In times of physical suffering, the human mind and heart are weak. The late Venerable Yin Yeung, Founder of the Centre for Spiritual Progress to Great Awakening (“SPGA”), was frequently accompanied by illnesses and accidents in her own life. Guided by the motto of “True Love is Borderless, Together We Overcome Hardships”, SPGA was established to enable those who are in poor health, in sickness or in the face of different challenges to embrace the cycle of life and be able to find positive energy through the practice of right mindfulness.
In a chanced meeting with Dr. Chau Ming Tak of Queen Mary’s Hospital, Ven. Yin Yeung and Dr. Chau talked about the urgent need of Buddhist chaplaincy service (“chaplaincy service”) in Hong Kong. As one who had an intimate understanding of bodily torment, Ven. Yin Yeung established a formal chaplaincy unit at the Queen Mary Hospital in 2011 with the help from Dr. Chau and its service has now been extended to eleven hospitals.
SPGA’s chaplaincy service provides prayers and rituals, spiritual care and counselling support etc. Very often, what the patient needs most is a pair of ears to listen to his anxiety and grievances, a big heart to share his regrets and fears, a pair of hands to hold his in the final stretch of his life journey.
The chaplaincy service is in high demand and to facilitate Chaplains’ work, SPGA engages volunteer Spiritual Envoys to bring the service to more people.
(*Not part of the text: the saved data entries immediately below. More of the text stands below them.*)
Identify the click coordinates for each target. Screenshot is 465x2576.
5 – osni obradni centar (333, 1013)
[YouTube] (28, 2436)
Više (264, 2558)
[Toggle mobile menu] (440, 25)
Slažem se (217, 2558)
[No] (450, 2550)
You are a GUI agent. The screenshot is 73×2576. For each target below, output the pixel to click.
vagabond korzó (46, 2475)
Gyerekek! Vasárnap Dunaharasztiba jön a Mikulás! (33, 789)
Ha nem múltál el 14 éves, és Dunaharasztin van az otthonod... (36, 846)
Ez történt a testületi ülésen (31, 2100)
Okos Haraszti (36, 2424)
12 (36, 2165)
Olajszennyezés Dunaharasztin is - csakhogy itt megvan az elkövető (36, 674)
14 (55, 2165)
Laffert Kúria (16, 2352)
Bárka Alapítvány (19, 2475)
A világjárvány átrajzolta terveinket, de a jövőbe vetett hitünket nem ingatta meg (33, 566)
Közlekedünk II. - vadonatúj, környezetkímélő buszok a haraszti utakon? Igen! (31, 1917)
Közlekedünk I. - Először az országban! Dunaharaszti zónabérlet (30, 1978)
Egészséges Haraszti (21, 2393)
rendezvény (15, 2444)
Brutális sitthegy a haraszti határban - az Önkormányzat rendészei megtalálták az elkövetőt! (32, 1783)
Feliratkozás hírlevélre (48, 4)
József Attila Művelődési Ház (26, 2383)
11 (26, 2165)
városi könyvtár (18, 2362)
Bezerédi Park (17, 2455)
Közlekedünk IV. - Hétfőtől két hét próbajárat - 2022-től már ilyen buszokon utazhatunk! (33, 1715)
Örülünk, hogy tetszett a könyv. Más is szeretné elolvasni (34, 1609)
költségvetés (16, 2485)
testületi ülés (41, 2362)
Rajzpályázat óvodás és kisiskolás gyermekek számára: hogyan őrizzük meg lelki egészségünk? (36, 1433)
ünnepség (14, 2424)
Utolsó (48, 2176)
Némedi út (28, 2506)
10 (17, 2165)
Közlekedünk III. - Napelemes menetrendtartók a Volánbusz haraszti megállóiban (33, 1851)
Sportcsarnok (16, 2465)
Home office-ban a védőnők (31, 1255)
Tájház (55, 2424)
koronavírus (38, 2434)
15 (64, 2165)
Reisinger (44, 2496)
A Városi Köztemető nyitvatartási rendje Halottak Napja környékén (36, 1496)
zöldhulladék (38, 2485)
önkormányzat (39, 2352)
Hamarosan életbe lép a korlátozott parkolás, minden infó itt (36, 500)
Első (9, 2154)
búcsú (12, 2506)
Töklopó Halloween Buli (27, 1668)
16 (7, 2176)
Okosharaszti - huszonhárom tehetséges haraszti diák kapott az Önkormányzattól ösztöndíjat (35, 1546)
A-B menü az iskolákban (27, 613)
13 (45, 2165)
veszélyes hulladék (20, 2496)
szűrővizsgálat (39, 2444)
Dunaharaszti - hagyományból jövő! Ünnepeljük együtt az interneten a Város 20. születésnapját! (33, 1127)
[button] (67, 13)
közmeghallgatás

Spiritual Envoys offer regular spiritual care and social support to hospitalized patients and their families. They also provide extended care for discharged patients after they return home. Aside from looking after the mental and spiritual wellbeing of patients, SPGA implements rigorous recruitment standards and structured training to support the emotional health of its Spiritual Envoys.
Recognizing the value and importance of Buddhist chaplaincy service, the Foundation supports SPGA’s service expansion enabling them to reach more patients, families as well as hospital staff. On top of the important work of bringing light and peace to a wider group, SPGA is dedicated to narrowing the gap between the high demand for Buddhist chaplaincy service and the existing supply. Currently, not all hospitals are receptive to the inclusion of Buddhist chaplaincy service in their facility. In the long run, it is SPGA’s mission to open more doors at different hospitals so they can get in touch with more who need their service, at the same time, to widen the space for other Buddhist organizations to offer similar services.